### EXERCISE OBJECTIVE
Scan the records below for the line containing "Instruction: Sort by the Status column header" and the line containing "Given: Open more options on the 27m tweet". Copy both, plus every line between, exactly.
DATA RECORDS Block Start
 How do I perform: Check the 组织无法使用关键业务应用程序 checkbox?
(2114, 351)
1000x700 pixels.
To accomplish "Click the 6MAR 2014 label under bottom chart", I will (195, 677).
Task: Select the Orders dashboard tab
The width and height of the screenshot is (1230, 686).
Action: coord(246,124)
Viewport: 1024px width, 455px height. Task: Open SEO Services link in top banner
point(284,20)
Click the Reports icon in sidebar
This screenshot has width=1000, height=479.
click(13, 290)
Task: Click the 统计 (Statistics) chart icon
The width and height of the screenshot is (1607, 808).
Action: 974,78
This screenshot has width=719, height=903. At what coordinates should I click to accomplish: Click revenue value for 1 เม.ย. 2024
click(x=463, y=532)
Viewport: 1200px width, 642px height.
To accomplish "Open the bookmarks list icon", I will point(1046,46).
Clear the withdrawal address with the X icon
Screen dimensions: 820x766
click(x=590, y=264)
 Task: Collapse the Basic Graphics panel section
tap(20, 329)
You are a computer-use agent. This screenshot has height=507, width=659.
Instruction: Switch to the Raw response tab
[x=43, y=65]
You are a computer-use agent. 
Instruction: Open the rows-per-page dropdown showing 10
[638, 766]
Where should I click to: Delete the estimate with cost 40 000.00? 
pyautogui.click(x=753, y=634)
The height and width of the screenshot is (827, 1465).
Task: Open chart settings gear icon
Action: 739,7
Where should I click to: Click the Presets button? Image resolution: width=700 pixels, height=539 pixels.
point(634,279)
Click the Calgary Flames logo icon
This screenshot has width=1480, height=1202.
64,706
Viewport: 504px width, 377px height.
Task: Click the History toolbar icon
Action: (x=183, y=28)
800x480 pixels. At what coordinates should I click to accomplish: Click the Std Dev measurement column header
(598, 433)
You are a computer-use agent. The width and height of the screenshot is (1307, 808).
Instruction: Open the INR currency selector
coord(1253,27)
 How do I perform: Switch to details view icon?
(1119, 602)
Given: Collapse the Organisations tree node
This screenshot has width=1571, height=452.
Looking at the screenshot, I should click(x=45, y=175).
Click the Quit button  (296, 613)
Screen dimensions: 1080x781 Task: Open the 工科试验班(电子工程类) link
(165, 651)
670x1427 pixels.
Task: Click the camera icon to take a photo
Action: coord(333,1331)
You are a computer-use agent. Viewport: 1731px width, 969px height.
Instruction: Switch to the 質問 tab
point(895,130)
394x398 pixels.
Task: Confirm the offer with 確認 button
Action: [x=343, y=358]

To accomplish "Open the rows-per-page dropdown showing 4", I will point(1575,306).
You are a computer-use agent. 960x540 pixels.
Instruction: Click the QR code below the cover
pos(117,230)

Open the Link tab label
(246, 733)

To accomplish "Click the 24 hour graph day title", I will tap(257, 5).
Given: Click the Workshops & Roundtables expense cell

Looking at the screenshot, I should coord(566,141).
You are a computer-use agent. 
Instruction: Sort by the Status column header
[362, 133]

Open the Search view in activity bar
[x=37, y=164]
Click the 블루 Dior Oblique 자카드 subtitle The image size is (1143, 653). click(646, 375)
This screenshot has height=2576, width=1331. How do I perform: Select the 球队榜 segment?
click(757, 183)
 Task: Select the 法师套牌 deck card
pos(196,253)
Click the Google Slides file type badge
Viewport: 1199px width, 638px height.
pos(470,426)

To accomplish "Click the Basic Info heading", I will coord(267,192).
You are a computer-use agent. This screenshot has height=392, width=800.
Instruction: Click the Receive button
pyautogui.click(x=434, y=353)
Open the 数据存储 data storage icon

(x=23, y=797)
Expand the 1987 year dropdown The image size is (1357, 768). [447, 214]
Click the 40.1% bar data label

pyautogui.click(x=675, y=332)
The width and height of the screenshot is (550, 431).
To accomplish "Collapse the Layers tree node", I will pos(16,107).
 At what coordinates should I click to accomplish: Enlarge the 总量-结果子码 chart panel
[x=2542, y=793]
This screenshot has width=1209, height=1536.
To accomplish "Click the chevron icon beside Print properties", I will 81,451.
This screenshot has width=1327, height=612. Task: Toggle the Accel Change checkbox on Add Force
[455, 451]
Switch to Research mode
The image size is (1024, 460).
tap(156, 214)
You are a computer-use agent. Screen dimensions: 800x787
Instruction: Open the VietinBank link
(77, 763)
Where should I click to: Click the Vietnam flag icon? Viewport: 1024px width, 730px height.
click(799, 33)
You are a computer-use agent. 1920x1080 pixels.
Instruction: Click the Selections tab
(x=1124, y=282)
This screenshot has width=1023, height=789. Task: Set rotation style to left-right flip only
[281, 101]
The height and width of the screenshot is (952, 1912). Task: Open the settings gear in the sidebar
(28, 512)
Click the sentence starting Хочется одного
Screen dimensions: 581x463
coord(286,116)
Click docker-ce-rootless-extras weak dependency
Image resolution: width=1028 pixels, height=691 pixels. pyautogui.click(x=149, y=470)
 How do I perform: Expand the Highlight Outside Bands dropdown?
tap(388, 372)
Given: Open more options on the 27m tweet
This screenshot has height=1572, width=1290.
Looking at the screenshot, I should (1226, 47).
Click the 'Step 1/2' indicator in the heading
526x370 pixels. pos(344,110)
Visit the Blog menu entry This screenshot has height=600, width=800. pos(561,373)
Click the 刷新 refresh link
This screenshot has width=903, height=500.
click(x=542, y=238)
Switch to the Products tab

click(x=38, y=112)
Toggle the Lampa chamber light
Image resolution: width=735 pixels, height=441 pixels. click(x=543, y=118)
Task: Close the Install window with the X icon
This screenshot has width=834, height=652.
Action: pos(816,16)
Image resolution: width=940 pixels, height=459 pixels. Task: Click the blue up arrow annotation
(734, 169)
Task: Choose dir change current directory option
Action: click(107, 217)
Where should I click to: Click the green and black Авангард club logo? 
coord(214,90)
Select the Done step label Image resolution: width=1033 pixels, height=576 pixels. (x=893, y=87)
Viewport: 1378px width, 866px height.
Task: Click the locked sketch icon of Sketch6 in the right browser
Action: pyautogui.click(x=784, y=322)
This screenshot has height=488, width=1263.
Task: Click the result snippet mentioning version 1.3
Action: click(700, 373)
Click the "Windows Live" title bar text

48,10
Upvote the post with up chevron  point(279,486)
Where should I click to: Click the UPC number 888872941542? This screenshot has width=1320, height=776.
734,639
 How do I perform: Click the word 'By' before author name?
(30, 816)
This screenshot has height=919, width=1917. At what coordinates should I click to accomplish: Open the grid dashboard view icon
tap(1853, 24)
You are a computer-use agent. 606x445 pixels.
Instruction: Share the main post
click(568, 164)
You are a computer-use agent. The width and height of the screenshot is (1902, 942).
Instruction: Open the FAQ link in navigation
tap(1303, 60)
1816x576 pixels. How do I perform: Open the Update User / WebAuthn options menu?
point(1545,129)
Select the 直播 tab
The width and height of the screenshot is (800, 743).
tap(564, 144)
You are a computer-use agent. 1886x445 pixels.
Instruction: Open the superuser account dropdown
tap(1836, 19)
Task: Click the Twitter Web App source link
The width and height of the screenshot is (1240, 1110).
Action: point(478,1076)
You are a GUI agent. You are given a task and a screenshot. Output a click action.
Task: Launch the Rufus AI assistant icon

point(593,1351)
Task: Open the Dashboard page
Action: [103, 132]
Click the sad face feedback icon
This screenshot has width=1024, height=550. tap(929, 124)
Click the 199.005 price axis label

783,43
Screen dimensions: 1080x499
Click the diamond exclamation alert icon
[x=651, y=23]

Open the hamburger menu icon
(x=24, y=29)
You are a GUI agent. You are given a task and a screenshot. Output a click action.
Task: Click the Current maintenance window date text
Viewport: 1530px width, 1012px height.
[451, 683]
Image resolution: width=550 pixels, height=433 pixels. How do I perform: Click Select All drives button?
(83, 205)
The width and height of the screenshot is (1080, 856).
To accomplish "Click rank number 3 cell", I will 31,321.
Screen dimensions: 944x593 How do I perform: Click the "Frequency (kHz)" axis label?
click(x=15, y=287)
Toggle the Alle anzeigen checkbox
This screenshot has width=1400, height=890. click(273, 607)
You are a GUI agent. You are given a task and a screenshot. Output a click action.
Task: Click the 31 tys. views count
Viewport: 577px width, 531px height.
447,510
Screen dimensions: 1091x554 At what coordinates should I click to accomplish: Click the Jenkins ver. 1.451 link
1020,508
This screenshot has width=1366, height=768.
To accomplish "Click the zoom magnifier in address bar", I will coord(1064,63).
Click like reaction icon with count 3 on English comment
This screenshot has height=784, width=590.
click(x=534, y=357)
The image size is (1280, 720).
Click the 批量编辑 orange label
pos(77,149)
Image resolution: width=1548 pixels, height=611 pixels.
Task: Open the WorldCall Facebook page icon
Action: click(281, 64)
DATA RECORDS Block End
### EXPECTED ANSWER
Instruction: Sort by the Status column header
[362, 133]

Open the Search view in activity bar
[x=37, y=164]
Click the 블루 Dior Oblique 자카드 subtitle The image size is (1143, 653). click(646, 375)
This screenshot has height=2576, width=1331. How do I perform: Select the 球队榜 segment?
click(757, 183)
 Task: Select the 法师套牌 deck card
pos(196,253)
Click the Google Slides file type badge
Viewport: 1199px width, 638px height.
pos(470,426)

To accomplish "Click the Basic Info heading", I will coord(267,192).
You are a computer-use agent. This screenshot has height=392, width=800.
Instruction: Click the Receive button
pyautogui.click(x=434, y=353)
Open the 数据存储 data storage icon

(x=23, y=797)
Expand the 1987 year dropdown The image size is (1357, 768). [447, 214]
Click the 40.1% bar data label

pyautogui.click(x=675, y=332)
The width and height of the screenshot is (550, 431).
To accomplish "Collapse the Layers tree node", I will pos(16,107).
 At what coordinates should I click to accomplish: Enlarge the 总量-结果子码 chart panel
[x=2542, y=793]
This screenshot has width=1209, height=1536.
To accomplish "Click the chevron icon beside Print properties", I will 81,451.
This screenshot has width=1327, height=612. Task: Toggle the Accel Change checkbox on Add Force
[455, 451]
Switch to Research mode
The image size is (1024, 460).
tap(156, 214)
You are a computer-use agent. Screen dimensions: 800x787
Instruction: Open the VietinBank link
(77, 763)
Where should I click to: Click the Vietnam flag icon? Viewport: 1024px width, 730px height.
click(799, 33)
You are a computer-use agent. 1920x1080 pixels.
Instruction: Click the Selections tab
(x=1124, y=282)
This screenshot has width=1023, height=789. Task: Set rotation style to left-right flip only
[281, 101]
The height and width of the screenshot is (952, 1912). Task: Open the settings gear in the sidebar
(28, 512)
Click the sentence starting Хочется одного
Screen dimensions: 581x463
coord(286,116)
Click docker-ce-rootless-extras weak dependency
Image resolution: width=1028 pixels, height=691 pixels. pyautogui.click(x=149, y=470)
 How do I perform: Expand the Highlight Outside Bands dropdown?
tap(388, 372)
Given: Open more options on the 27m tweet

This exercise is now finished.